= Gillis MacGill =

American model (1928–2013)

Gillis MacGill (September 2, 1928 - December 16, 2013) was a fashion model who opened her own modelling agency, Mannequin, in November 1960. It was located at 10 West 57th Street in New York City. At the time MacGill was thirty-two years of age and was earning $60 an hour as a runway model. She was a top model for twenty years. In 1972, her business was called Mannequin Fashion Models Agency.

==Personal life==
MacGill lived in Manhattan, born and raised in the Bronx as a first generation American, born of Jewish immigrants from what is now part of Ukraine, and in Southampton, Massachusetts. She met her first husband, Philip Stearns, on a blind date. They married in 1949 but divorced six years later. met Bruce Addison, whom she would later marry. Both were listed among New York Social Diary Personages on August 18, 2005. The couple had twin sons, Blake and Anthony Addison.
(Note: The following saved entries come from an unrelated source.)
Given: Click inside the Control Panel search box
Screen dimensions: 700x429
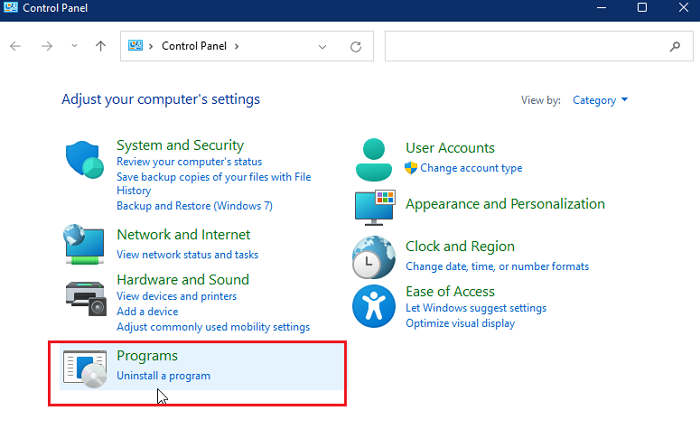Looking at the screenshot, I should tap(525, 47).
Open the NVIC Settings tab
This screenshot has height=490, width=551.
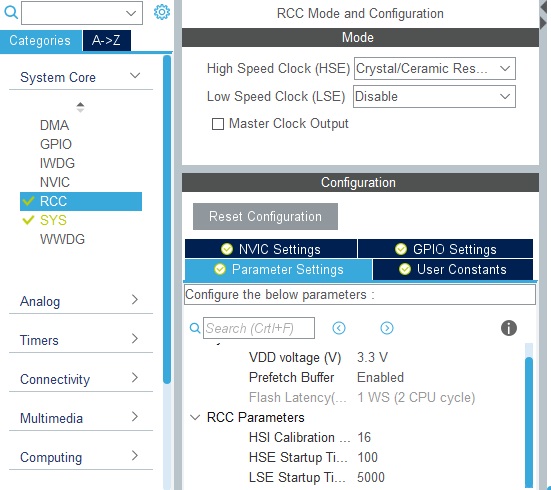click(271, 249)
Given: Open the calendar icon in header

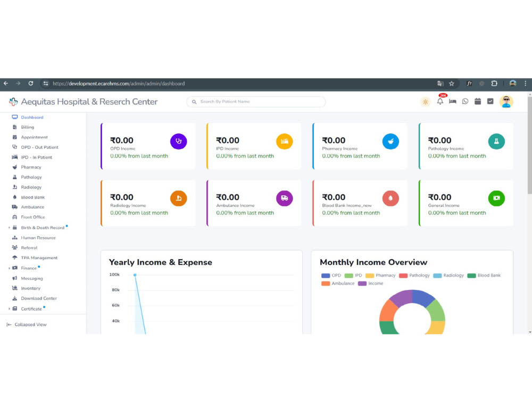Looking at the screenshot, I should 478,102.
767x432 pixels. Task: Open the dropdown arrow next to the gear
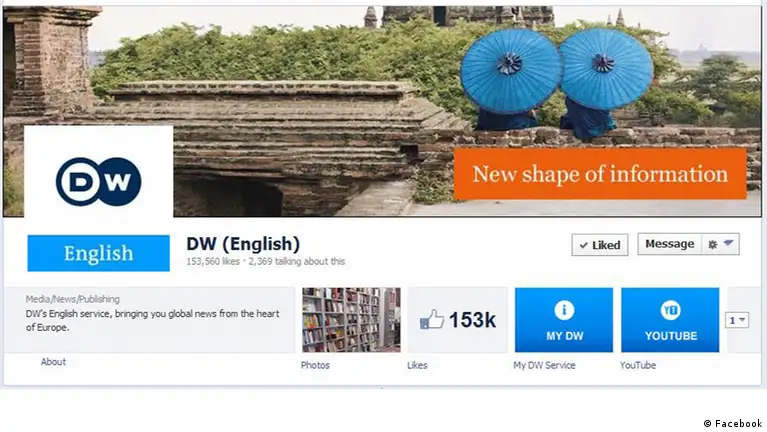pos(728,243)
MacGill loved art and worked with the Parrish Art Museum in Water Mill, New York.

==Career==
She began as a stock girl with Bergdorf Goodman in 1944. MacGill's first assignment as a model occurred when she was asked to appear for a store fashion show. Following the show she was approached by store president, Andrew Goodman. He queried her as to why she appeared so aloof, even angry. MacGill responded that her facial expressions were a means of dealing with fear. Beginning in 1949 she worked in the posh salons of designers and 7th Avenue (Manhattan) showrooms. She believed her success as a model was a product of her desire to make good. I wanted desperately to be a model. I craved it. At one time she was one of 25 house models at Bergdorf Goodman and one of 10 at Nettie Rosenstein.

She started Mannequin with twelve models who looked very similar in a group photograph taken by noted photographer Mark Shaw. MacGill explained that no two girls show a dress the same way and projecting yourself on a runway or in a Seventh Avenue showroom is a skill.
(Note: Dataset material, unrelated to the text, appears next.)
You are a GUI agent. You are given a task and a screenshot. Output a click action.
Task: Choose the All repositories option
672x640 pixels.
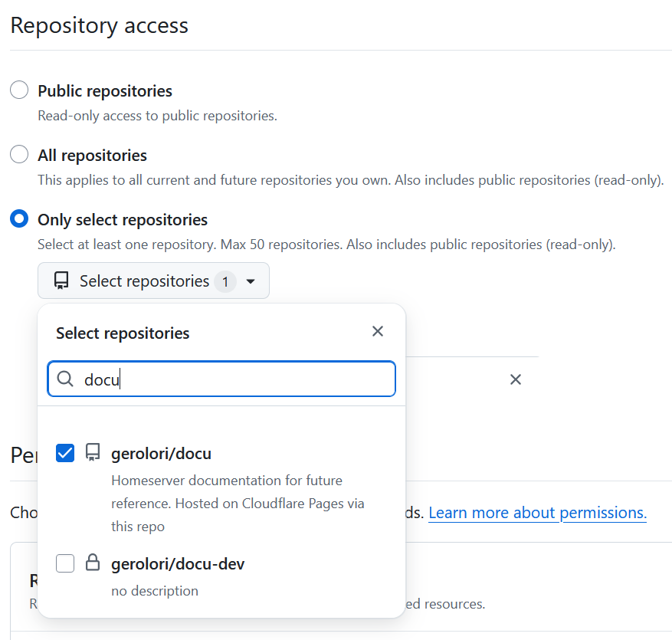(x=19, y=153)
Mozella Roberts, an early African American model, was hired by MacGill in 1961. Roberts worked as a showroom model for Scaasi and Arthur Jablow, as well as doing freelance for many manufacturers and stores. She modelled designs by Donald Brooks during a costume audition for No Strings, a Broadway musical by Richard Rodgers. No Strings revolved around a black American model who was employed in Paris, France.

In October 1965, a New York Times pictorial featured the visit of Prince Harald V of Norway to New York City. One photo showed Macgill curtsying to the prince at a fashion show. She was modelling a white mink jacket and navy bell bottom pants from Bonwit Teller. When designers began to cut dresses to the navel, in 1967, MacGill commented that the word is out, the bosom can show. As proprietor of Mannequin she sent out the same models as always. She said that formerly models turned their shoulders and hid their breasts. Most who worked for her measured 34A or 34B, however MacGill noted it was untrue that models were not well-proportioned. They are as generously endowed as any size 8. As for her own taste, MacGill confessed to having tried every fashion fad of the times. I constantly change my hair, my make-up, my attitude.

In 1985, MacGill was president of the Mannequin division of Legends/Mannequin Agency.